# Directions for this task:
Each line of the listing where "agent" appears should be reported.

START Extracted information

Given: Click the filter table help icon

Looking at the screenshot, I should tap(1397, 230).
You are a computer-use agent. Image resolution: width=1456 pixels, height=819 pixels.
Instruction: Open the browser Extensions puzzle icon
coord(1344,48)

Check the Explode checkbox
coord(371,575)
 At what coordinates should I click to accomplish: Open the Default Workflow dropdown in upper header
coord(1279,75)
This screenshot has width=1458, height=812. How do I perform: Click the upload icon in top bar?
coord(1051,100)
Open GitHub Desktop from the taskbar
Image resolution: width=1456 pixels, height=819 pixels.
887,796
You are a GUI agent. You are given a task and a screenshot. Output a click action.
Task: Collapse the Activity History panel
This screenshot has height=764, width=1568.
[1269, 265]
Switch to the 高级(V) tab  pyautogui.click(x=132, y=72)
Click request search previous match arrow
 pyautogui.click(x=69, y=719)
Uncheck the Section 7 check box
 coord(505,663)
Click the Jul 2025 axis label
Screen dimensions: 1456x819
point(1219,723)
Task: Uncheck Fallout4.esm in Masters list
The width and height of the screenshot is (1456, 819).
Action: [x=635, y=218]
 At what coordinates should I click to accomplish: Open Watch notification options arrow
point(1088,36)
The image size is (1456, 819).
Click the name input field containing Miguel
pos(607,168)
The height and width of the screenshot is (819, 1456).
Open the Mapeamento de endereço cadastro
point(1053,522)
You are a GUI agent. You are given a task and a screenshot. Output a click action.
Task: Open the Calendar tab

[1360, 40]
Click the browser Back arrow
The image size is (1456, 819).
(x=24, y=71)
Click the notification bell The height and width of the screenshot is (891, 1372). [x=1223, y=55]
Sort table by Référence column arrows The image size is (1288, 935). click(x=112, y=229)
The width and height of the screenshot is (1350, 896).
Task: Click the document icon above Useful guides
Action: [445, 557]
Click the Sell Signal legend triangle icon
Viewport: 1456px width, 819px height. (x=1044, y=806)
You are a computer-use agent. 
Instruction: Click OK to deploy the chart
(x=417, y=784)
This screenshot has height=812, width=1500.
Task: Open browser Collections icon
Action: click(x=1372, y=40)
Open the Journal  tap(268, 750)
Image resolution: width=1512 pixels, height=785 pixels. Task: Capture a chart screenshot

END Extracted information

# Expected output:
You are a computer-use agent. Image resolution: width=1456 pixels, height=819 pixels.
You are a GUI agent. You are given a task and a screenshot. Output a click action.
You are a GUI agent. You are given a task and a screenshot. Output a click action.
You are a computer-use agent. 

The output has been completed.